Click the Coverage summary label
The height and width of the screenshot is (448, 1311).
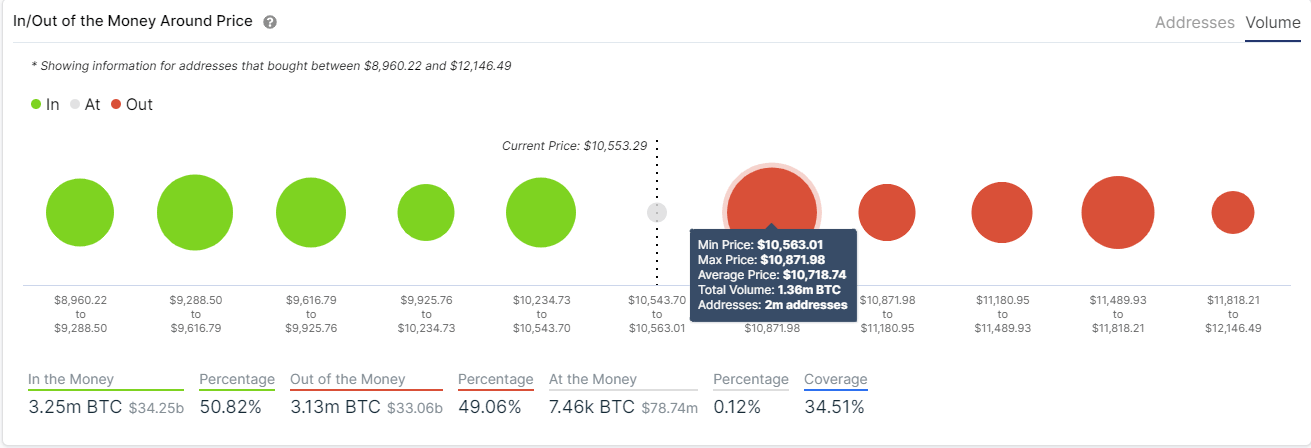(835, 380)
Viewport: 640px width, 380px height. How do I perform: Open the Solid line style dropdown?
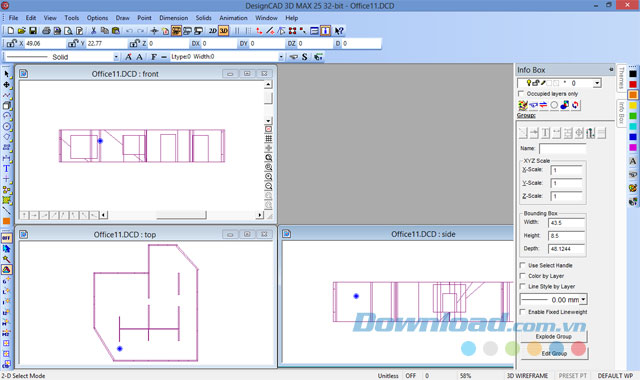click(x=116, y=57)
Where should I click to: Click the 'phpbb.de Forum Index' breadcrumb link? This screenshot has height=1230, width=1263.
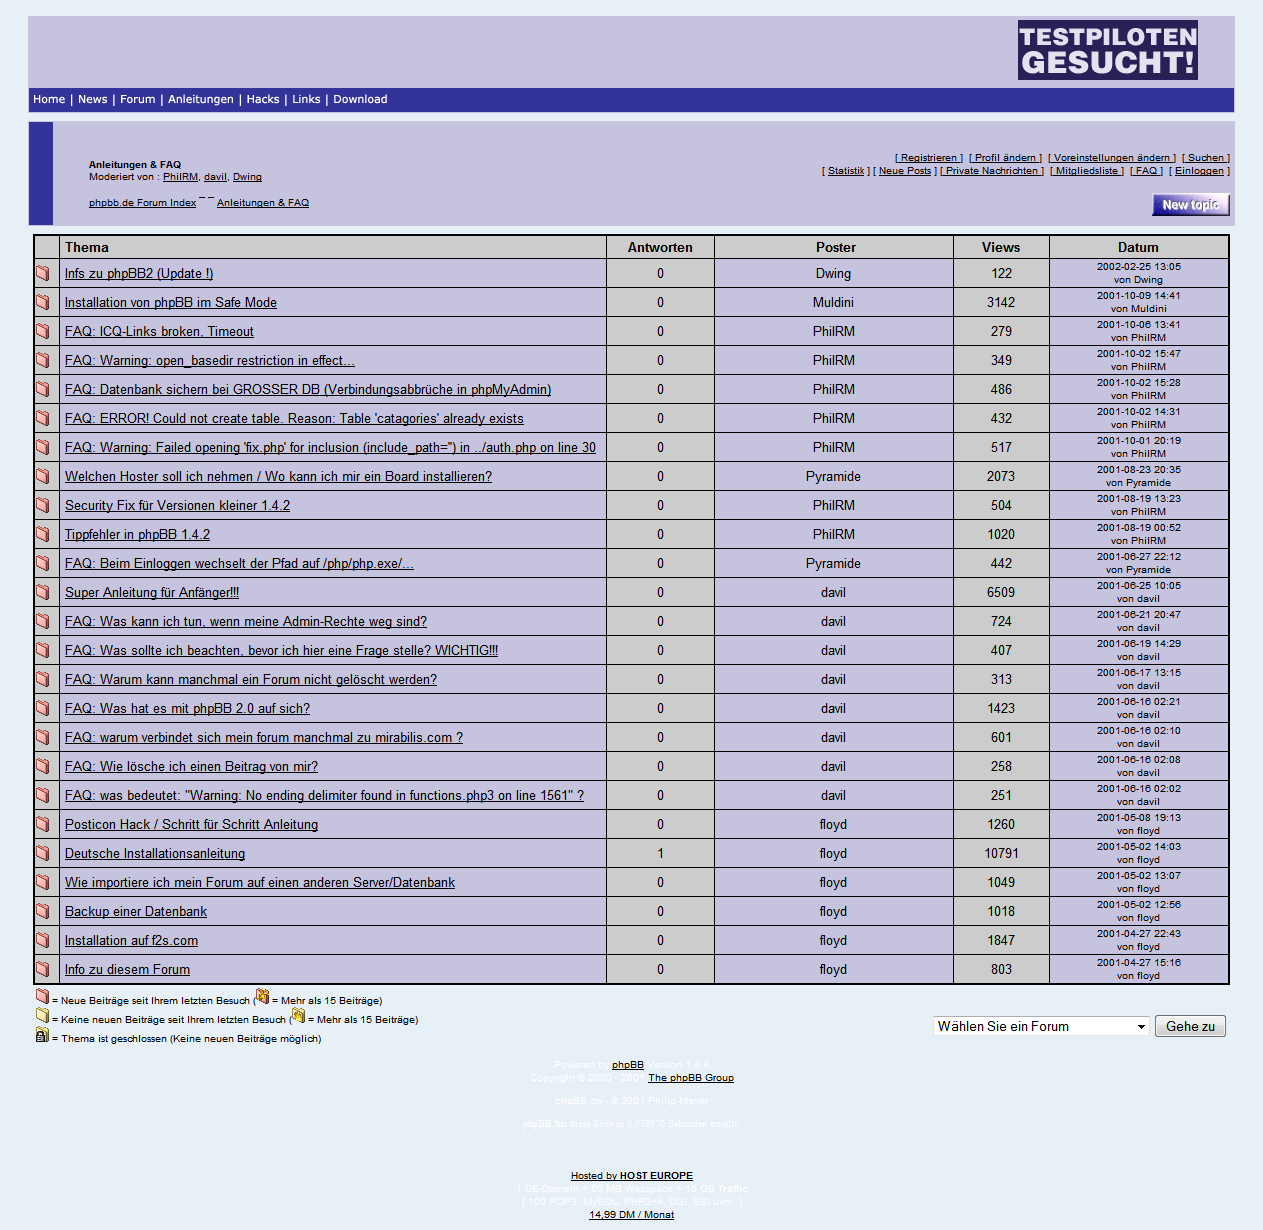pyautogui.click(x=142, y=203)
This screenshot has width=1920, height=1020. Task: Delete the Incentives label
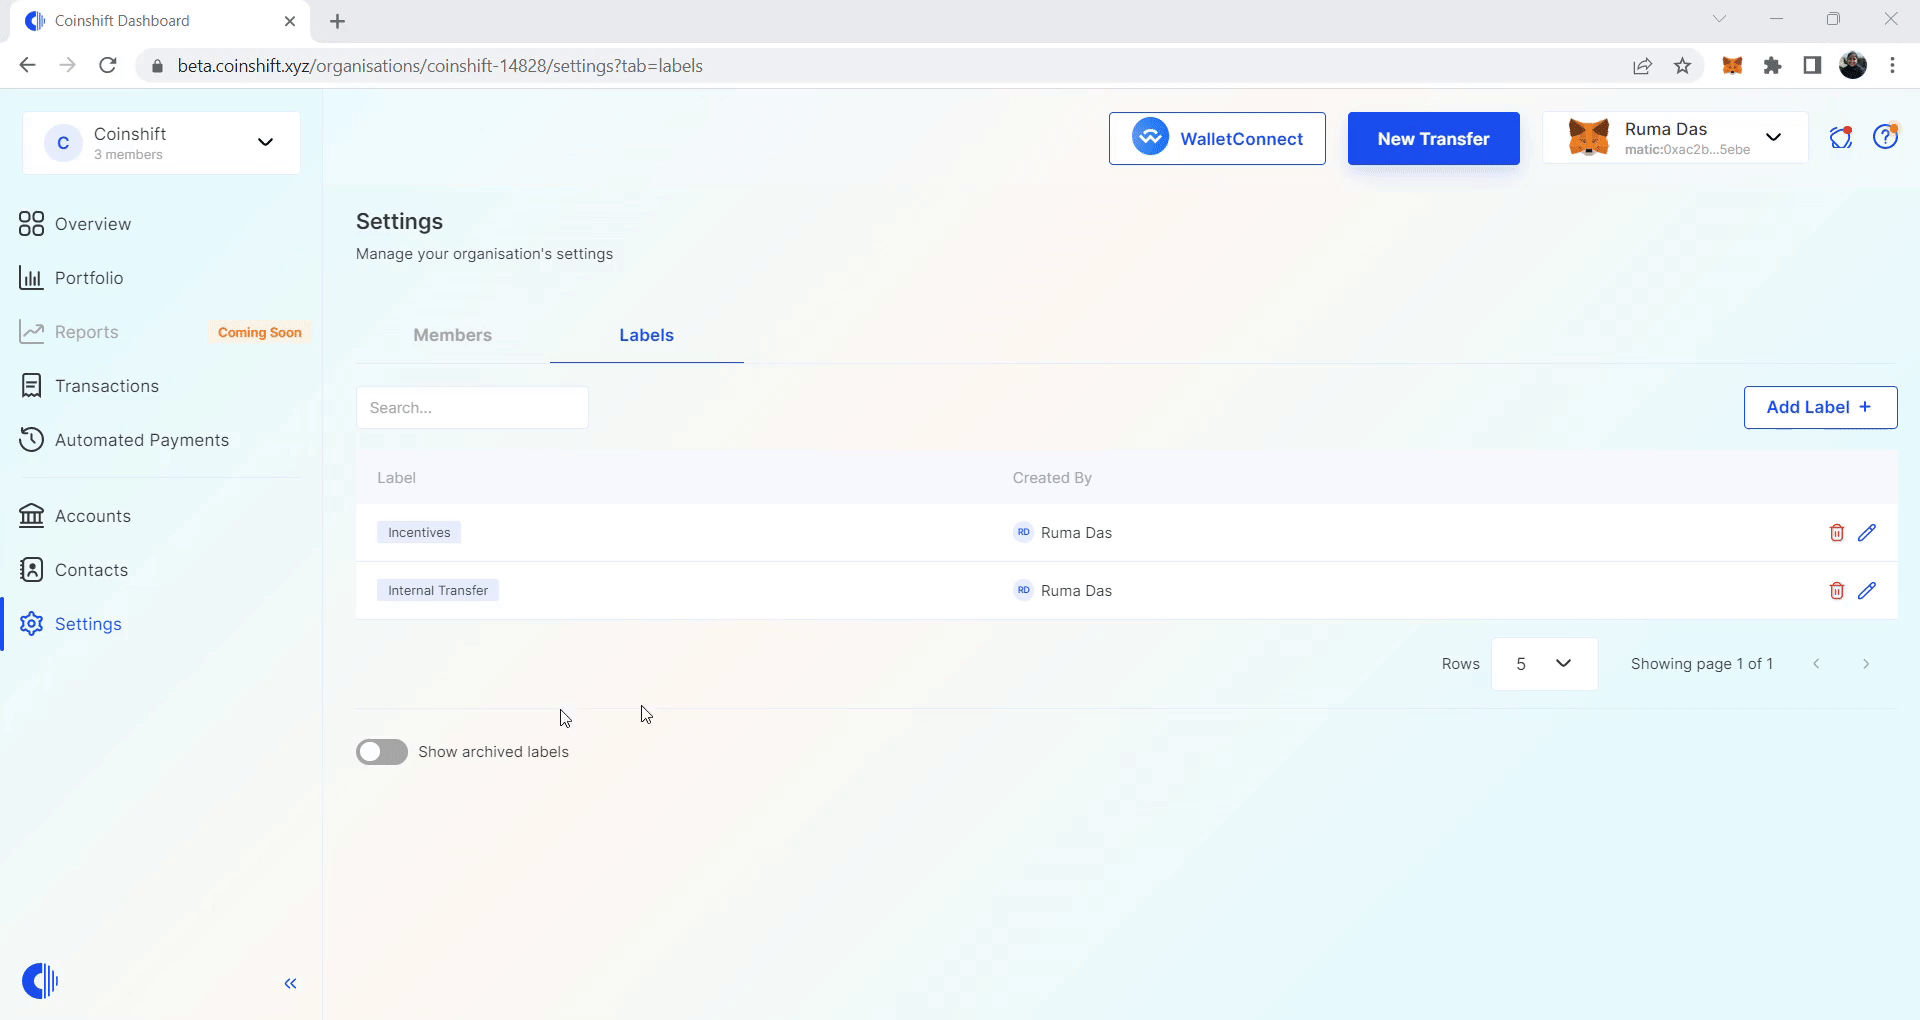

■ ■ ■ ■ ■

▸ Task details: Set down the material again exactly. Don't carry over any pictures.

▸ Your response:
Click the Coverage summary label
The height and width of the screenshot is (448, 1311).
(835, 380)
Viewport: 640px width, 380px height. How do I perform: Open the Solid line style dropdown?
click(x=116, y=57)
Where should I click to: Click the 'phpbb.de Forum Index' breadcrumb link? This screenshot has height=1230, width=1263.
pyautogui.click(x=142, y=203)
This screenshot has width=1920, height=1020. Task: Delete the Incentives label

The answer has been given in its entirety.